((

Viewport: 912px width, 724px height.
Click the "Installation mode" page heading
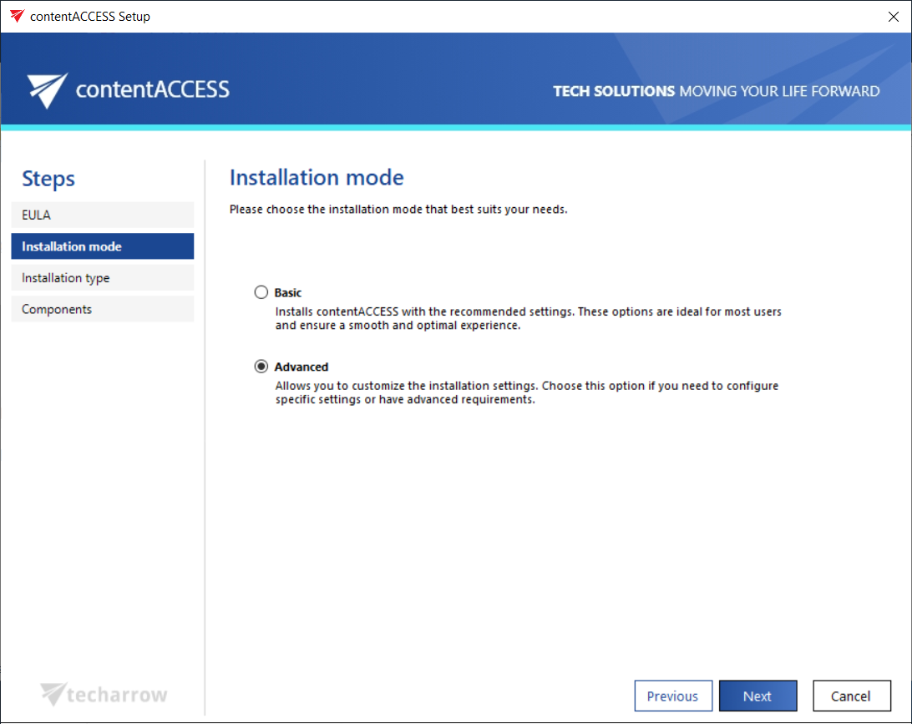[317, 177]
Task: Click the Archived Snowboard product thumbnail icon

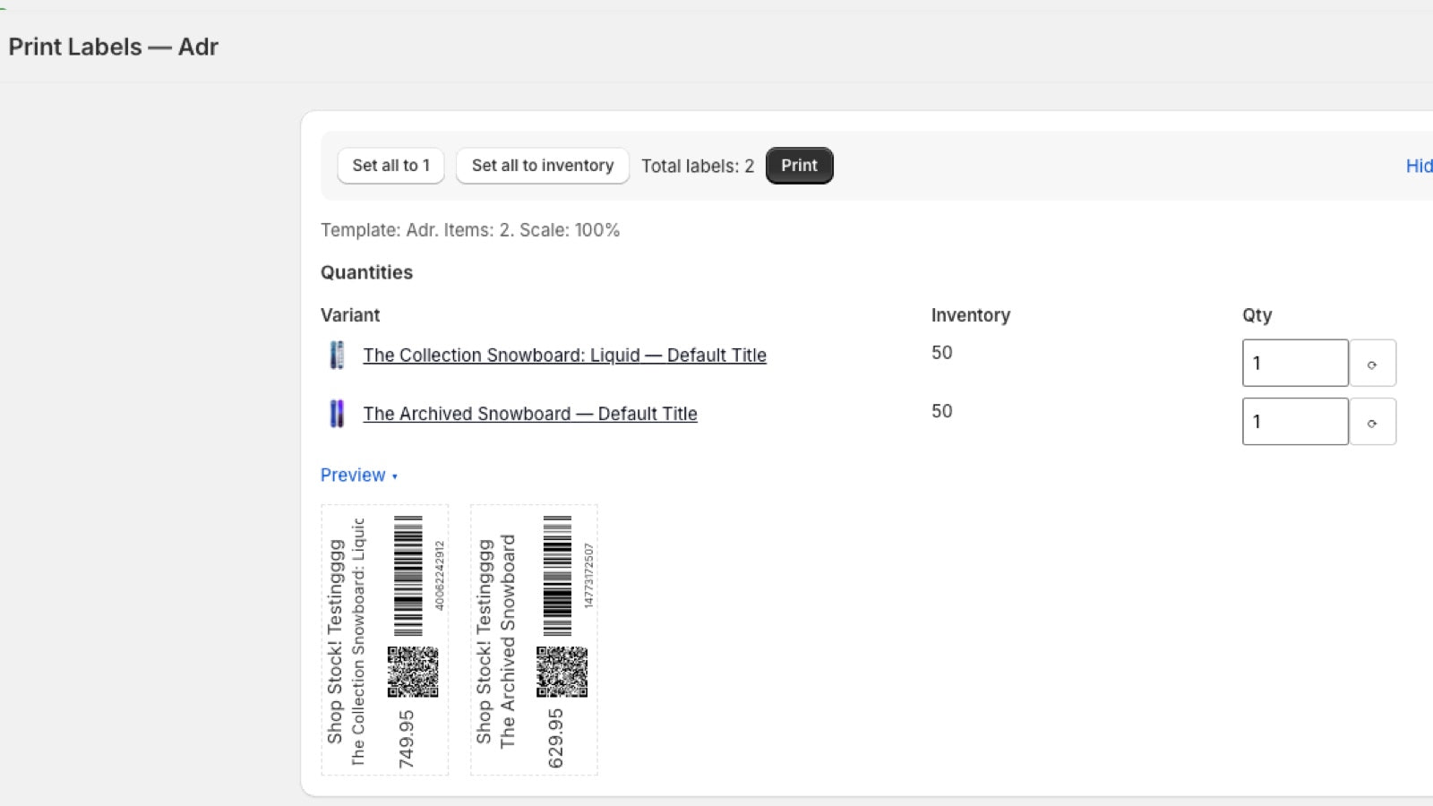Action: [337, 414]
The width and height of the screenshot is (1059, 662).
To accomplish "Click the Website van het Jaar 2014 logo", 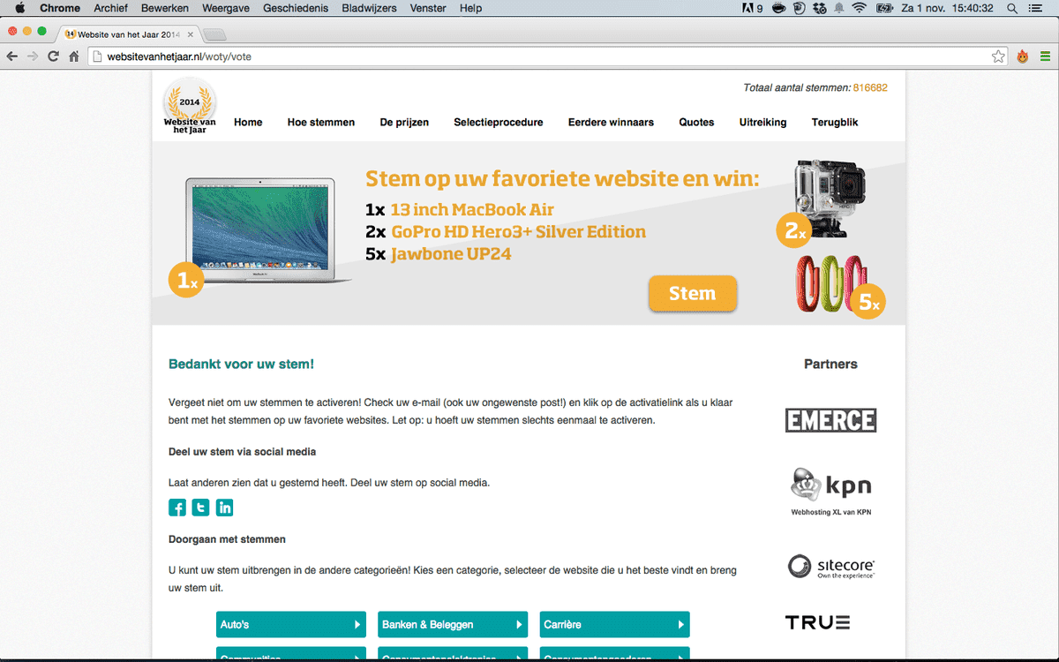I will (x=190, y=107).
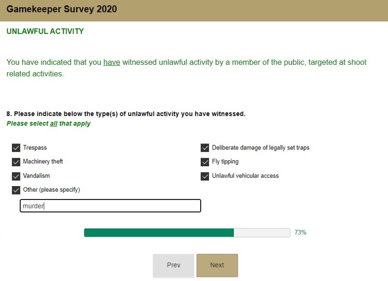This screenshot has width=388, height=281.
Task: Go to the next survey page
Action: tap(217, 265)
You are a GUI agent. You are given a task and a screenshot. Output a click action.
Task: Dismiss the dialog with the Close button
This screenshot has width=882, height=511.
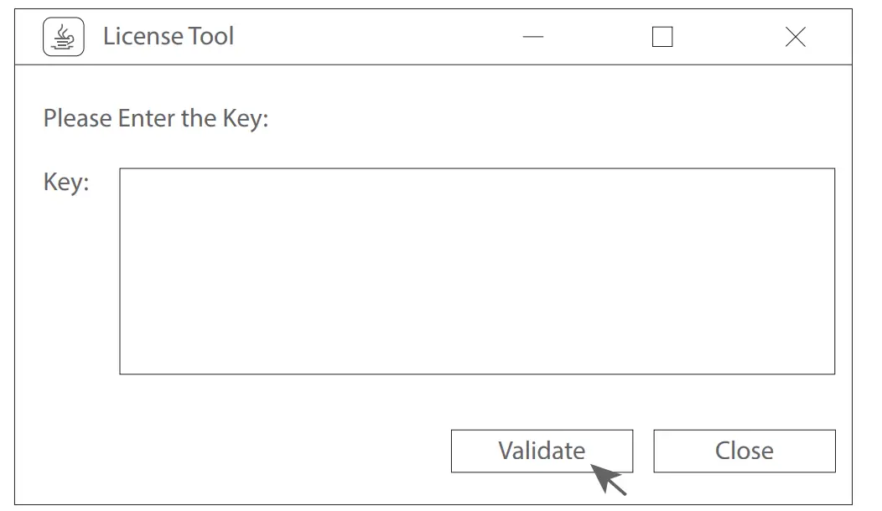point(744,451)
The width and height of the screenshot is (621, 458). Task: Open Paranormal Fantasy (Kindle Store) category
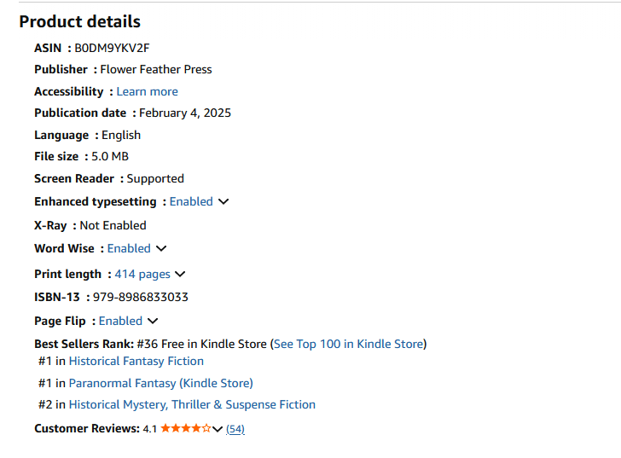pos(160,383)
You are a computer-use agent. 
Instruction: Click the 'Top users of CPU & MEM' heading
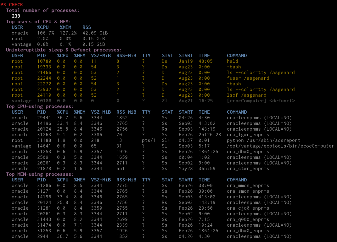38,22
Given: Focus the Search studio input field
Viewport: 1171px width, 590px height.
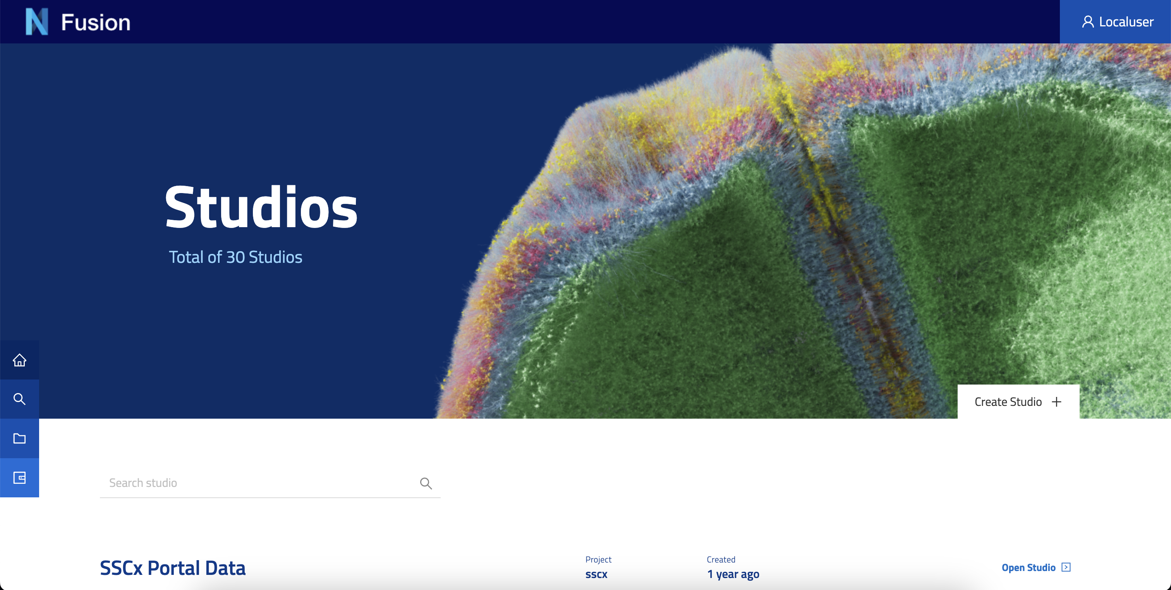Looking at the screenshot, I should (x=270, y=483).
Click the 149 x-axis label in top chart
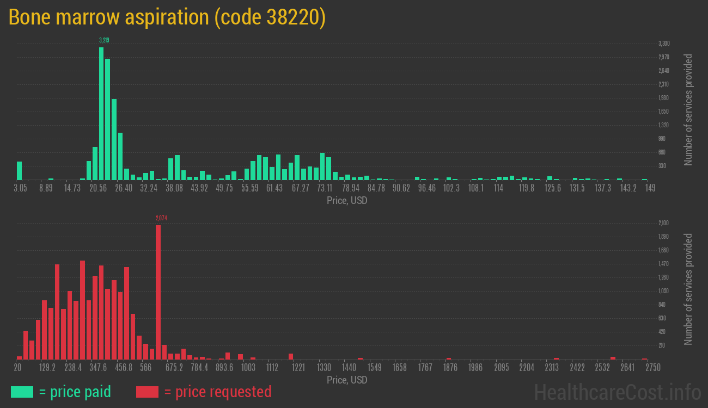This screenshot has height=408, width=708. 649,188
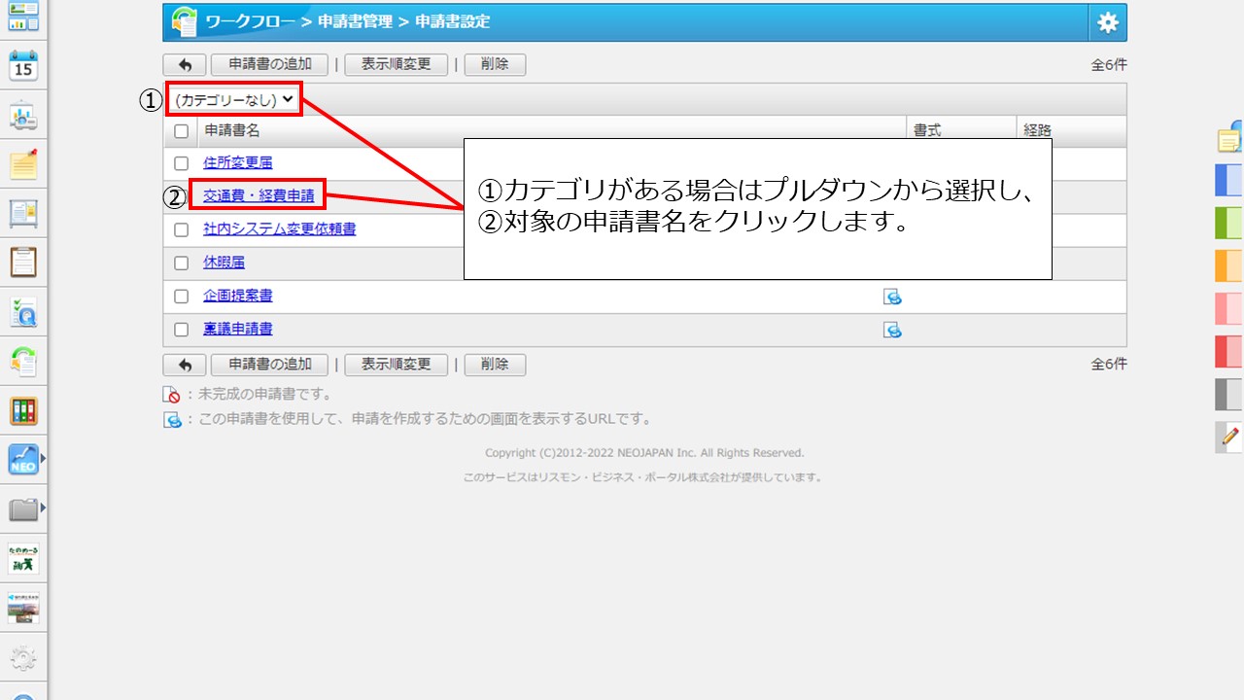Viewport: 1244px width, 700px height.
Task: Select the NEO app icon in sidebar
Action: (x=21, y=459)
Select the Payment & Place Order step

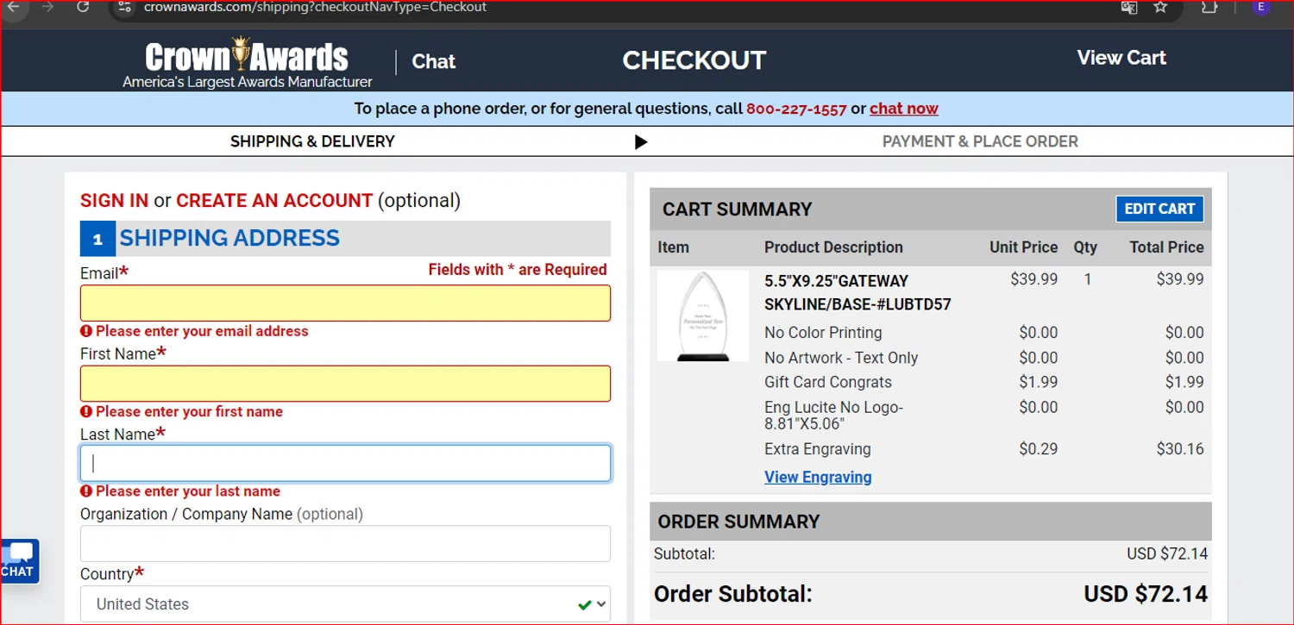point(980,141)
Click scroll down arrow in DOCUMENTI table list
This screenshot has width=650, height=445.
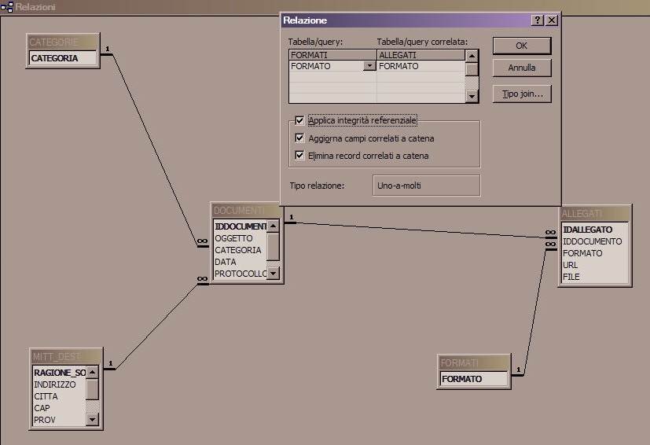click(273, 273)
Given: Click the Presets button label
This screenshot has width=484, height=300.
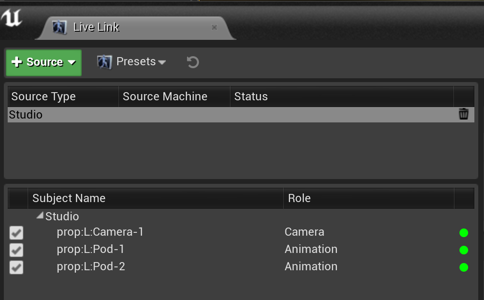Looking at the screenshot, I should click(135, 61).
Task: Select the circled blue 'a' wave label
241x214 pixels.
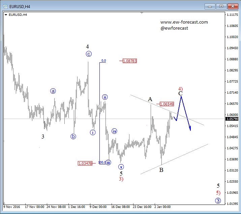Action: tap(53, 91)
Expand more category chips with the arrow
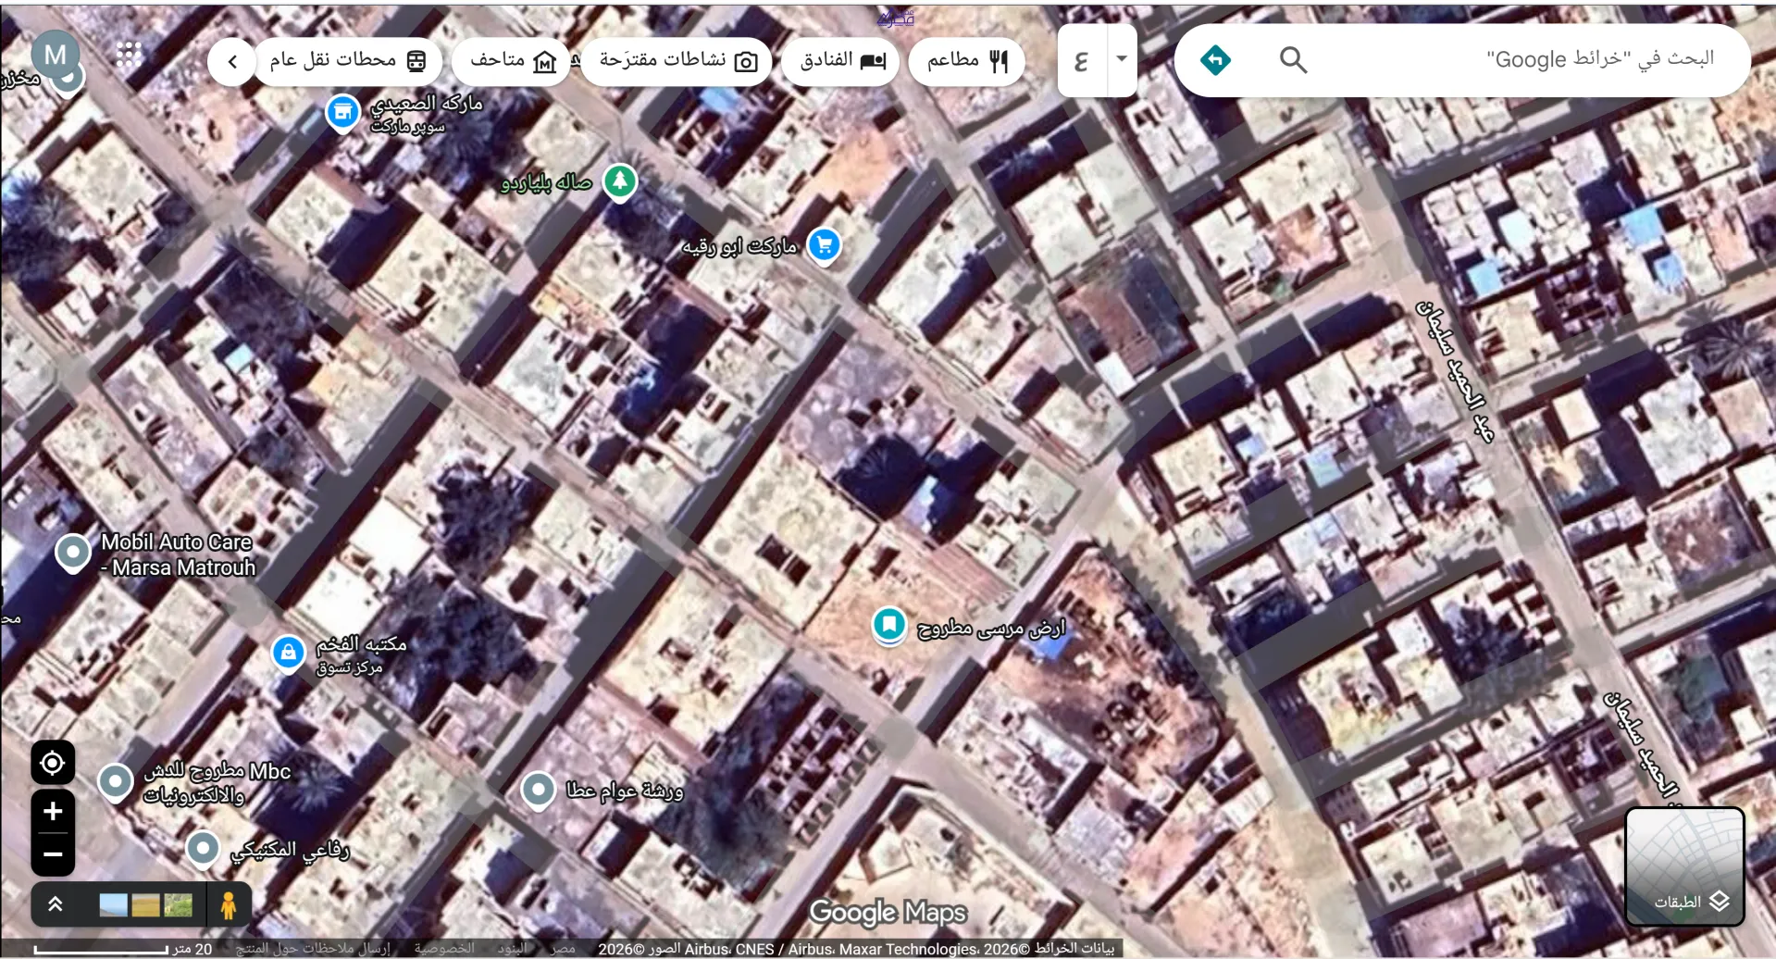 [231, 62]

))

Task goal -> Look over the listing above and copy each line that contains "button".

Written response ->
Task: Dismiss the dialog with the Close button
Given: Click the Presets button label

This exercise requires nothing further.